Pierce R. Butler says
iknklast @ # 28: Understood.
I live near the University of Florida, an absolute paragon of the problem you describe, and regularly commiserate with faculty (and a few of the more aware students) inside the same ideological autoclave.
iknklast says
Pierce – and your pay-as-you-go medieval universities are actually rather common now, in the for-profit university market. One of the large for-profits was recently shut down as it was revealed that they were not giving the students a good education. The whole University of Phoenix phenomenon is pushing both public and private universities more toward that model, which is not a great educational model. It functions more as an effective business model than education. But when places like this offer easy degrees, where you can get a four year degree in a year or two with minimal hours of work a week, it appeals to a lot of people. Our school has in the past decade reduced the amount of hours required for a degree, and is considering reducing it further, even though more and more of our students are arriving lacking the basic math and reading skills required to succeed in college.
Pierce R. Butler says
iknklast @ # 30 – Not to mention the spectacular financial success of Jerry Falwell Jr’s “Liberty® “University””™, which reportedly now takes in >$500M each year in taxpayer-funded tuition alone.
I get the impression that our (the US’s) political and business leadership (insofar as they might be differentiated) approached their higher education strictly as a vocational training & network-building program, and sincerely have no conception of it having any other function.

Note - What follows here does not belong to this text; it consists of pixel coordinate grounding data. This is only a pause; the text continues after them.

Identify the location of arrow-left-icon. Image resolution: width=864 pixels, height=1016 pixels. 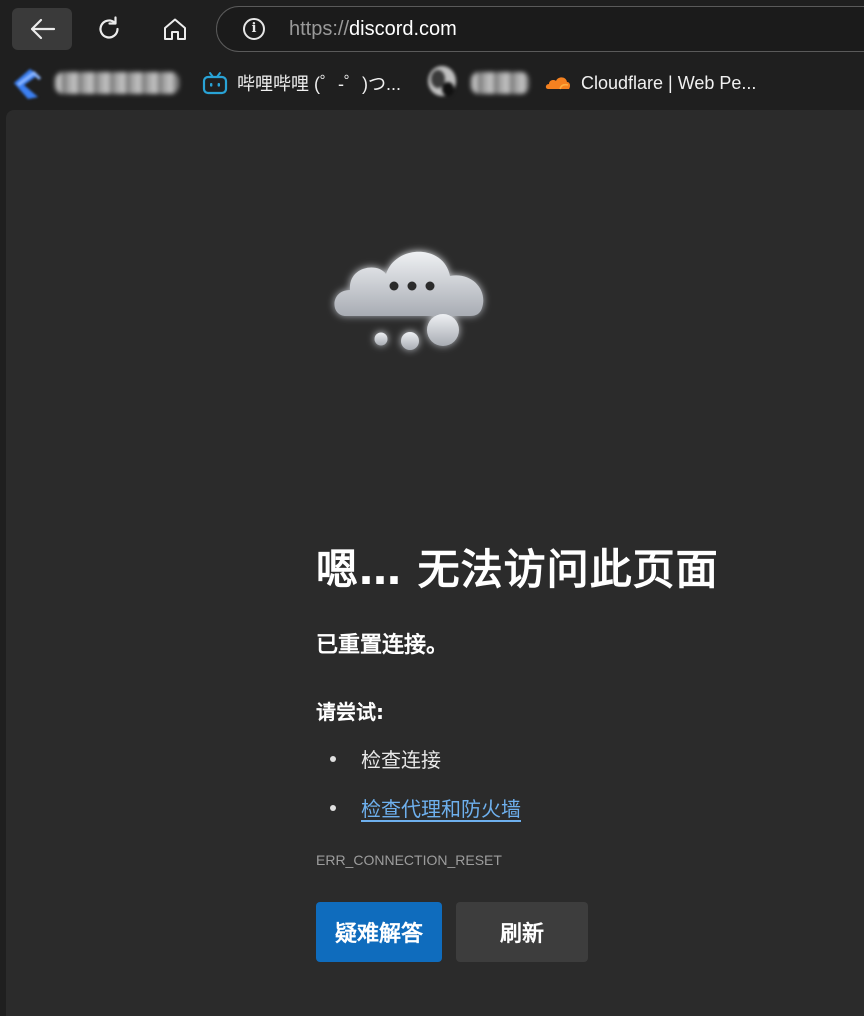
(43, 29).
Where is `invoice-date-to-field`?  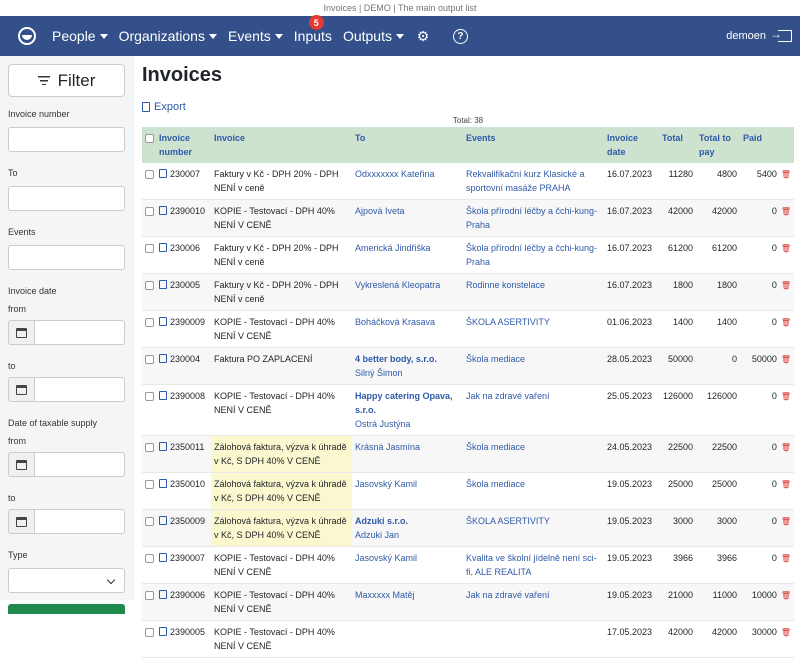 invoice-date-to-field is located at coordinates (66, 390).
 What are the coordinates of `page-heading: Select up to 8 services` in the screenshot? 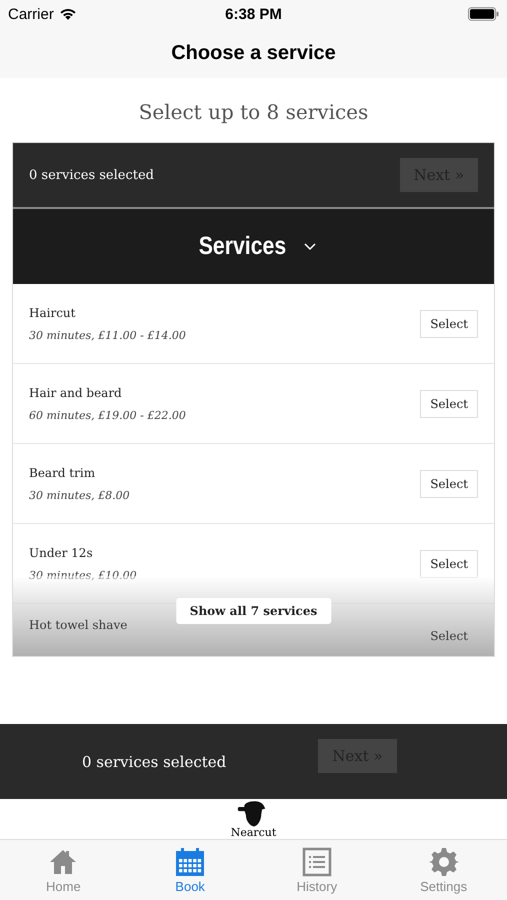 It's located at (253, 113).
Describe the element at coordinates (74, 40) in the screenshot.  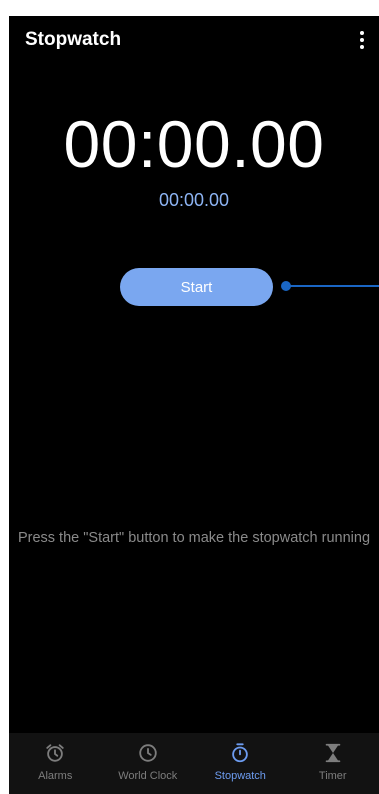
I see `page-title: Stopwatch` at that location.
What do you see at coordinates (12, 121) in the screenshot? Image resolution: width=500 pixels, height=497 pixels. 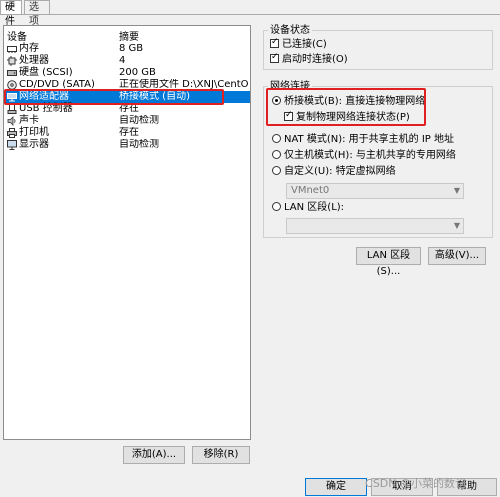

The long-term consequences of such an approach have both immediate harmful consequences – half-educated environmental scientists, for a close-to-hand example – and prolonged impacts almost invisible to the ruling classes in terms of erosion of democracy, diminished creativity, and the export of excellence as the brighter students seek higher-quality opportunities in nations which retain superior standards than those allowed by The Almighty Market.
At least the medieval tutors collected their cash directly on the barrelhead without building huge speculative bubbles based on squeezing further payments out of their students for the rest of their (the students’) lives.
hoary puccoon says
So I left academia and ran away to sea. Best decision I ever made. That was over twenty years ago, and things seem to have gotten even worse since.
If professors can’t grade for quality of writing, what the hell is the point? Just give multiple choice tests, run them through a test-grading machine, and spend your weekends doing something interesting. Your students won’t learn how to write well, of course, but if the students, parents, and administration don’t care, why should the professors?